As shown in figure 1, an economic recession triggers an increase in borrowing to sustain businesses, from D0 to D1. However, as the demand for bonds increases, the risk of default also increases, leading to a rise in the risk premium.
The brand-new one-year bond has an interest rate of 4%, and the rate is expected to rise to 5% next year, 6% the year after, 7% the year after, and 8% the year thereafter.
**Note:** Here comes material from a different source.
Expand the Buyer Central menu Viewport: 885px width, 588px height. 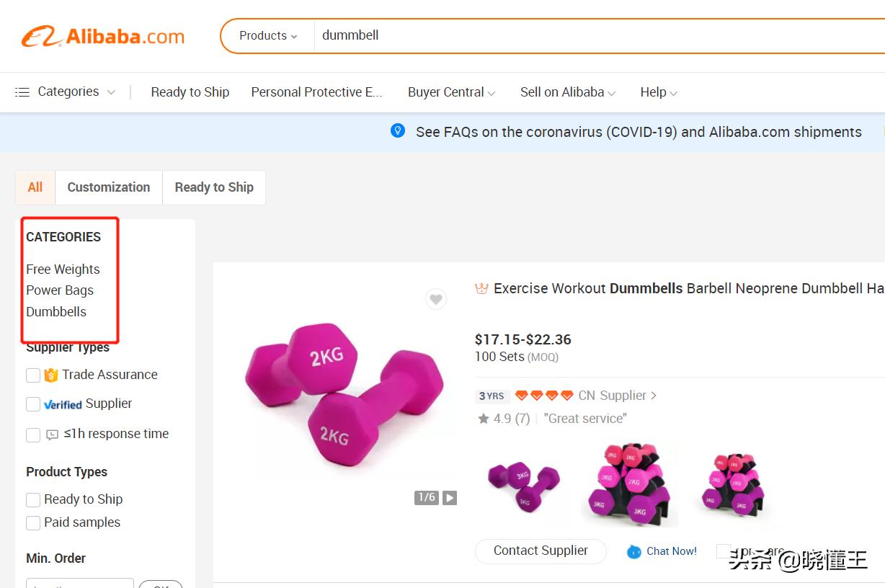click(451, 92)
Calculate the interest rate of the one-year bond:
- Add one to the brand-new one-year bond’s rate: 1+4%= 1.04
- Square the results 1.042= 1.0816
- Divide the results obtained by the current interest rate and add one
(0.010816/0.04) +1= 1.2704
Therefore, the interest rate on a 1-year bond sold today is 12.7%
Interest rates on 2-, 3-, 4- and 5- year bonds based on the expectations hypothesis.
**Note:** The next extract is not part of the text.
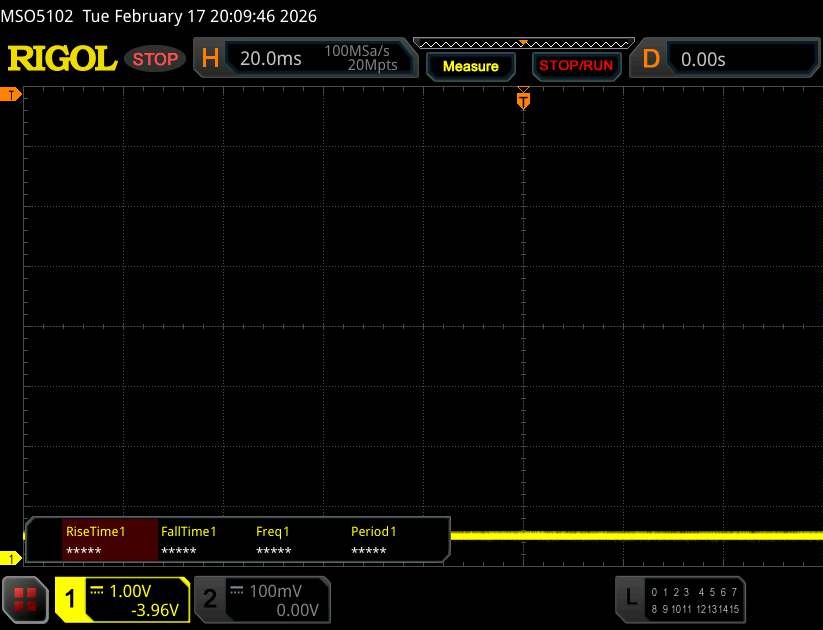Click the orange D delay icon

point(651,59)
The expectations hypothesis provides that investors can forecast future interest rate changes by observing the current yield spread. Therefore, in this scenario, an investor can use the expectations hypothesis to predict the 2-5- year bonds’ interest rate.
Formula:
Interest rates for bonds with long-dated maturities such as 2, 3, 4 years can be calculated using the formula:
Int=( it+ iet+1 + iet+2+ it+ (n-1))/n
In this scenario; the interest rate for the two-year bond would be:
(4%+5%)/2= 4.5%
For the three-year bond, it would be:
(4%+5%+6%)/3= 5%
For the four-year bond, it would be:
(4%+5%+6%+7%)/4= 5.5%
For the five-year bond, it would be:
(4%+5%+6%+7%+8%)/5=6%
The rising trend of the bond’s interest rates produces an upward sloping yield curve, as shown in figure 2.
Figure 2: The Yield Curve
3.
- Interest rate based on the expectations hypothesis
For the two-year bond, the interest rate would be:
(2%+2%)/2= 2%
For the three-year bond, the interest rate would be:
(2%+2%+2%)/3= 2%
For the four-year bond, the interest rate would be:
(2%+2%+2+2%)/4= 2%
For the five-year bond, the interest rate would be:
(2%+2%+2%+2%+2%)/5= 2%
Constant bond’s interest rates produce a horizontal sloping yield curve.
Interest rates based on the liquidity-premium theory
The liquidity-premium theory posits that investors are more inclined to purchase highly liquid and short-term securities that are easily disposable than long-dated securities.
In this scenario, the interest rate for the 2-, 3-, 4- and 5- year bonds can be calculated based on the liquidity-premium theory using the same formula as the expectations hypothesis;
Therefore, the interest rate on:
Two-year bond is (2%+2%)/2= 2%
Three-year bond is (2%+2%+2%)/3= 2%
Four-year bond is (2%+2%+2+2%)/4= 2%
Five-year bond is (2%+2%+2%+2%+2%)/5= 2%
Yield Curve for Parts a and b
4.
In essence, the bond market, notably the yield curve, is a good predictor of the economic direction and a country’s inflation. In this scenario, the yield curve is flat, indicating uncertainties in the country’s inflation and economy over the next five years.
One can evaluate the current monetary policy by determining whether its contribution to the economy is appropriate to the objectives set by the federal government.